Gyp Rosetti (Bobby Canavale) has taken the perceived slights of episode 1 to heart and, thankfully, does something about it. That something includes, in no particular order:
-Eating terrible spaghetti and meatballs with coffee at a bootlegging-route diner
-Threatening gas station employees
-Pouring gasoline on the floor with no regard for how it wil affect oil prices
-Blocking Nucky’s shipment of alcohol — captained by Doyle, Owen Slater (Charlie Cox), and Eli — from making it to its would-be destination of the mercurial Arnold Rothstein (Michael Stuhlbarg)
Rothstein’s penchant for playing pool in every scene he’s ever appeared in on the show continues during an adversarial conversation with Nucky. What once seemed like a relationship amongst peers now seems to be headlined by Rothstein’s contempt for Nucky’s mediocrity (and basic inability to know what date it is…a somewhat important fact in any bootlegging operation).
But Nucky is a distracted man. He’s living his days in the city with his new mistress (and object of transformative affection, like Margaret once was) Billie Kent (Meg Steedle). Billie gets calls from some random dude. Naturally, Nucky and her don’t talk about it until the jealousy explodes in a heaping hunk of awkard, a pillar of any successful relationship.
Nucky’s other main development comes from the elaborate process in which he has to bribe his local politicians. Just to drop off a payment, Nucky has to seemingly play a version of America’s favorite board game Mouse Trap and endure a bizarrely tense conversation with the a mysterious somewhat Southern gentleman Gaston Means (Stephen Root).

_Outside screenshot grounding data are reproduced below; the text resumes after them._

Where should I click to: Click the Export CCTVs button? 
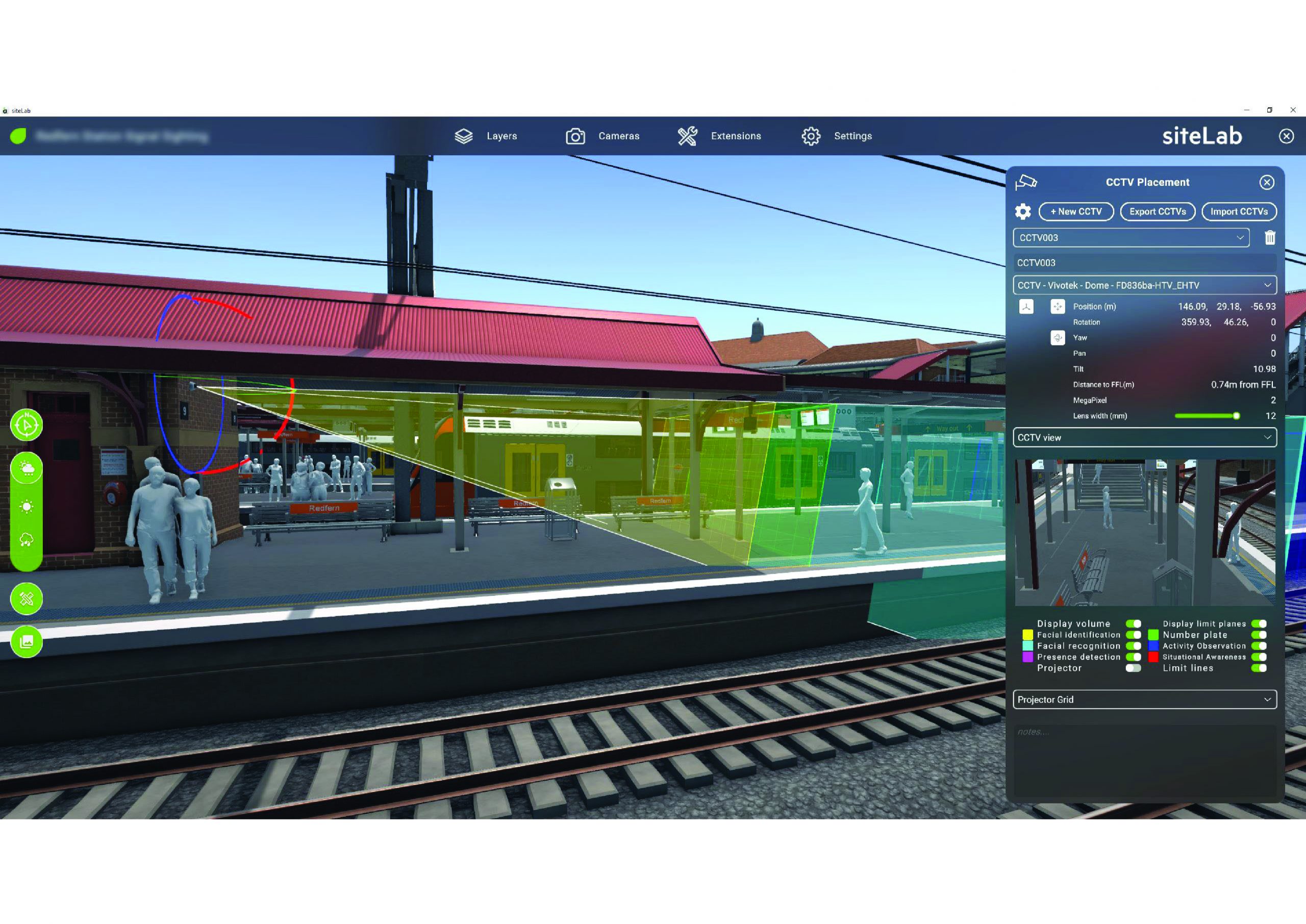pyautogui.click(x=1158, y=212)
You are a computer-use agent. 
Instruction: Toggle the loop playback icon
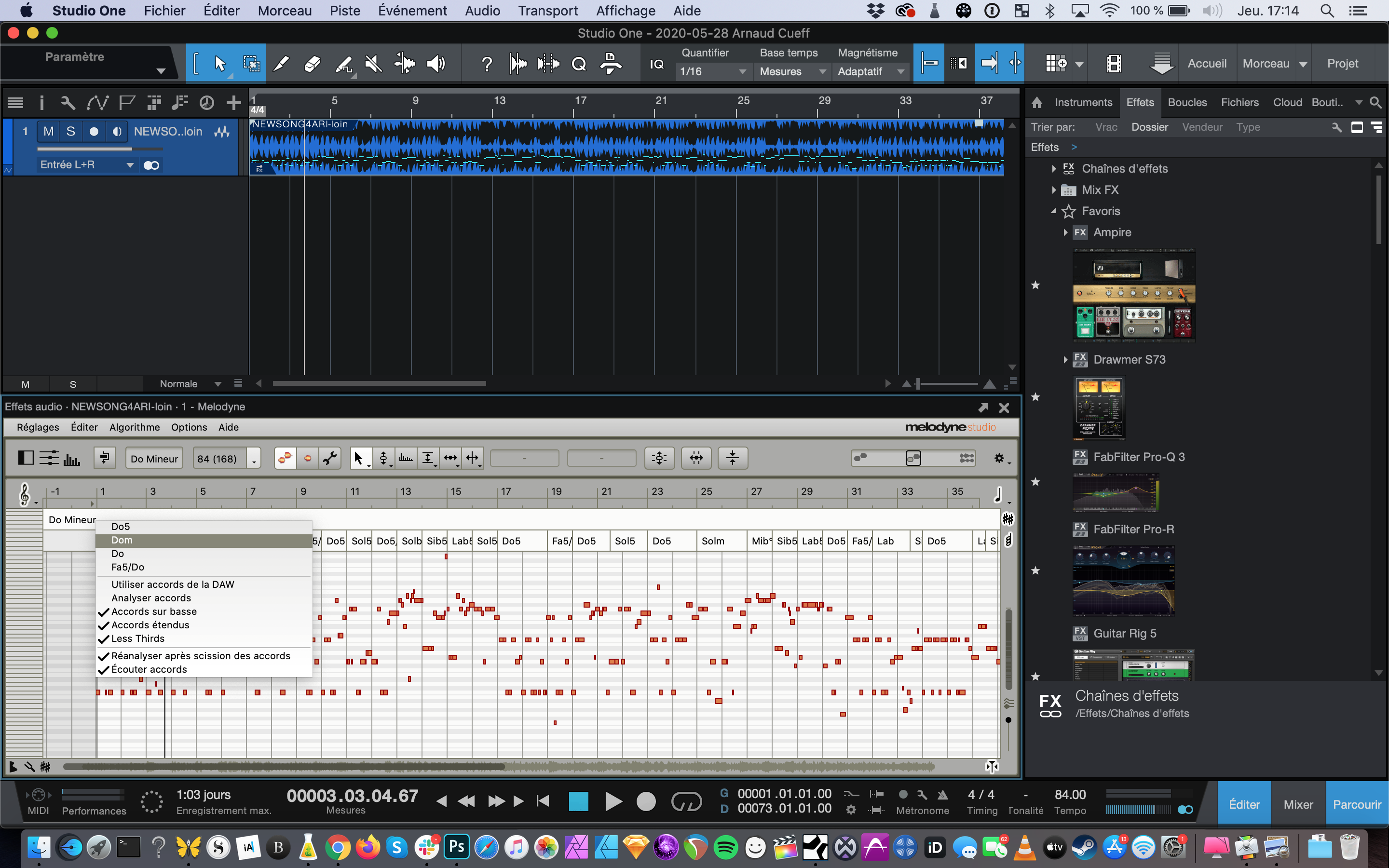[x=686, y=801]
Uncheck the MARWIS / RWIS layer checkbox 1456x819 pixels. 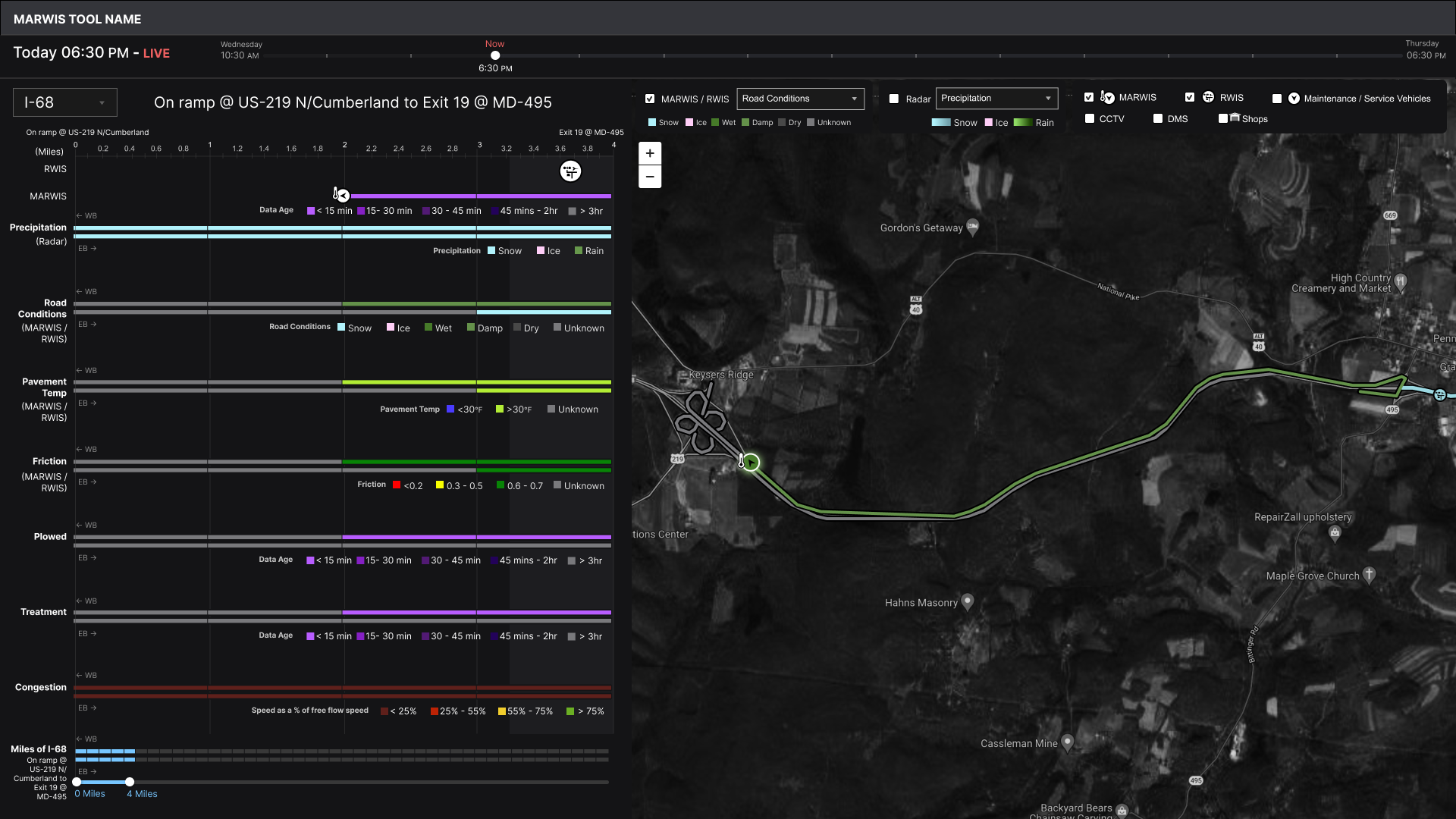click(x=650, y=99)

But the bigger issue is Rosetti, who’s now interfering with Nucky’s business in ways no one other than Jimmy Darmody has. In a battle of wits, Rosetti seems like an easy foil. But with Nucky’s attention all over the map, there’s room for swarthy Italian disruption.
-I’m sincerely doubting Mr. Rosetti enjoyed the spaghetti and meatballs at the diner. He probably should have gone with the butter instead of the red sauce.
-There are two types of men. A man who wears a hat with class. And men who don’t. We can firmly say that Eli Thompson is one of the latter.
-Eli’s oldest son is kind of a dick, though. Your dad just got out of jail and looks like the Great Gazoo when he wears a bowler hat. Cut the man some slack.
-Nucky sure has a lot of crises of confidence for a guy who’s supposed to be one of the baddest gangsters on the East Coast. It seems like every scene of his should come begin and end with a couple notes from a sad trombone.
-I’m not sure I understand the motivation of Gyp Rosetti recruiting local police to just turn the trucks full of alcohol around. If you’re committing to an opening salvo against Nucky like that, why not steal the booze yourself?
-I’m looking forward to when women get more rights on the show just so we can have less scenes of Margaret coming to grips with her ovaries or whatever.
-I had a hard time not envisioning Christopher Walken during Rosetti’s “Everybody got a gun!” riff. The way Rosetti vacillates between charismatic and insanely insecure seems like an odd, albeit entertaining, character mix.
-The most important lesson of the episode: It’s a bad idea to slash someone’s face after they ask you to stop bumping into their table at a jazz club. We would have had no way of knowing that otherwise. Thanks, TV.